Set down every entry below exactly as it stands.
----------
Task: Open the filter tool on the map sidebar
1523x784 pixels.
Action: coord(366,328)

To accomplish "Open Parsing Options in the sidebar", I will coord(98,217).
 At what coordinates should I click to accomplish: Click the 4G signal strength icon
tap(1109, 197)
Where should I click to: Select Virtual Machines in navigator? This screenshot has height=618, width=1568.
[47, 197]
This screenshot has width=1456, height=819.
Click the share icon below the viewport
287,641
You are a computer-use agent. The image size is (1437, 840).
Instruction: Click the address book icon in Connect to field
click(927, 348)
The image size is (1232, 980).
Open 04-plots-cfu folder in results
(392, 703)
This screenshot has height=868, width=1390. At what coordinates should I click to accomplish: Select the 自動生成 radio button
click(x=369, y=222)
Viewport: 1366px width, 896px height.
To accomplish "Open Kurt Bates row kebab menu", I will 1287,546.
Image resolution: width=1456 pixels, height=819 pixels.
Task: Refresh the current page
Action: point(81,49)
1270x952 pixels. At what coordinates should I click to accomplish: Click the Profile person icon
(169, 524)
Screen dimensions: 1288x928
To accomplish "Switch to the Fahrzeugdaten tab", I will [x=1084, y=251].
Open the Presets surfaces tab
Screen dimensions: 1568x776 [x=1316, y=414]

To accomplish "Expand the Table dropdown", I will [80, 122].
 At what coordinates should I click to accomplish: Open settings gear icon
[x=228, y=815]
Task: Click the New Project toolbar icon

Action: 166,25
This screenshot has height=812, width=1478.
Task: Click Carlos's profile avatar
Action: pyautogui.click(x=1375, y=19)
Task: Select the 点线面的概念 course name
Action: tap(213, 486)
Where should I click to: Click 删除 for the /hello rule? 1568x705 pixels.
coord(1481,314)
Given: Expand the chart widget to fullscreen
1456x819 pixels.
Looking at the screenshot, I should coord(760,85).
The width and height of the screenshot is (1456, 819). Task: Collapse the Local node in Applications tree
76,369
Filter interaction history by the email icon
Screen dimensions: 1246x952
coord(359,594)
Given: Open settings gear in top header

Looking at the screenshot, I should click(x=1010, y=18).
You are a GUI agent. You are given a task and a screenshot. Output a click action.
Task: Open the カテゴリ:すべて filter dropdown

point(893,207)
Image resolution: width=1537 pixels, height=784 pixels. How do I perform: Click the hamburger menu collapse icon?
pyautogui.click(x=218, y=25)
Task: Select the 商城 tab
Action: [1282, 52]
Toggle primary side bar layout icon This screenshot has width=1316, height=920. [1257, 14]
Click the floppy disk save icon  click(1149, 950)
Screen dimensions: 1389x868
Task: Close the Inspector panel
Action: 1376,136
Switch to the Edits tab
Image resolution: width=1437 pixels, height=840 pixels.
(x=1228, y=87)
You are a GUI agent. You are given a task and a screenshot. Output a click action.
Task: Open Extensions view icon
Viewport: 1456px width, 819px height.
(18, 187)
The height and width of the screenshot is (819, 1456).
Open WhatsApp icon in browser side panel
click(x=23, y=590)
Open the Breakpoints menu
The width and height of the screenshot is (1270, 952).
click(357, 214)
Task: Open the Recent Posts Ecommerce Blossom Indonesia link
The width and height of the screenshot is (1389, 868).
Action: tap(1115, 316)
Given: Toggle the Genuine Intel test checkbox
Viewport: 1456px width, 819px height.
----------
▶ _SOLVED EXERCISE_:
Task: Open the filter tool on the map sidebar
1523x784 pixels.
Action: coord(366,328)

To accomplish "Open Parsing Options in the sidebar", I will coord(98,217).
 At what coordinates should I click to accomplish: Click the 4G signal strength icon
tap(1109, 197)
Where should I click to: Select Virtual Machines in navigator? This screenshot has height=618, width=1568.
[47, 197]
This screenshot has width=1456, height=819.
Click the share icon below the viewport
287,641
You are a computer-use agent. The image size is (1437, 840).
Instruction: Click the address book icon in Connect to field
click(927, 348)
The image size is (1232, 980).
Open 04-plots-cfu folder in results
(392, 703)
This screenshot has height=868, width=1390. At what coordinates should I click to accomplish: Select the 自動生成 radio button
click(x=369, y=222)
Viewport: 1366px width, 896px height.
To accomplish "Open Kurt Bates row kebab menu", I will 1287,546.
Image resolution: width=1456 pixels, height=819 pixels.
Task: Refresh the current page
Action: point(81,49)
1270x952 pixels. At what coordinates should I click to accomplish: Click the Profile person icon
(169, 524)
Screen dimensions: 1288x928
To accomplish "Switch to the Fahrzeugdaten tab", I will [x=1084, y=251].
Open the Presets surfaces tab
Screen dimensions: 1568x776 [x=1316, y=414]

To accomplish "Expand the Table dropdown", I will [80, 122].
 At what coordinates should I click to accomplish: Open settings gear icon
[x=228, y=815]
Task: Click the New Project toolbar icon

Action: 166,25
This screenshot has height=812, width=1478.
Task: Click Carlos's profile avatar
Action: pyautogui.click(x=1375, y=19)
Task: Select the 点线面的概念 course name
Action: tap(213, 486)
Where should I click to: Click 删除 for the /hello rule? 1568x705 pixels.
coord(1481,314)
Given: Expand the chart widget to fullscreen
1456x819 pixels.
Looking at the screenshot, I should coord(760,85).
The width and height of the screenshot is (1456, 819). Task: Collapse the Local node in Applications tree
76,369
Filter interaction history by the email icon
Screen dimensions: 1246x952
coord(359,594)
Given: Open settings gear in top header

Looking at the screenshot, I should click(x=1010, y=18).
You are a GUI agent. You are given a task and a screenshot. Output a click action.
Task: Open the カテゴリ:すべて filter dropdown

point(893,207)
Image resolution: width=1537 pixels, height=784 pixels. How do I perform: Click the hamburger menu collapse icon?
pyautogui.click(x=218, y=25)
Task: Select the 商城 tab
Action: [1282, 52]
Toggle primary side bar layout icon This screenshot has width=1316, height=920. [1257, 14]
Click the floppy disk save icon  click(1149, 950)
Screen dimensions: 1389x868
Task: Close the Inspector panel
Action: 1376,136
Switch to the Edits tab
Image resolution: width=1437 pixels, height=840 pixels.
(x=1228, y=87)
You are a GUI agent. You are given a task and a screenshot. Output a click action.
Task: Open Extensions view icon
Viewport: 1456px width, 819px height.
(18, 187)
The height and width of the screenshot is (819, 1456).
Open WhatsApp icon in browser side panel
click(x=23, y=590)
Open the Breakpoints menu
The width and height of the screenshot is (1270, 952).
click(357, 214)
Task: Open the Recent Posts Ecommerce Blossom Indonesia link
The width and height of the screenshot is (1389, 868).
Action: tap(1115, 316)
Given: Toggle the Genuine Intel test checkbox
Viewport: 1456px width, 819px height.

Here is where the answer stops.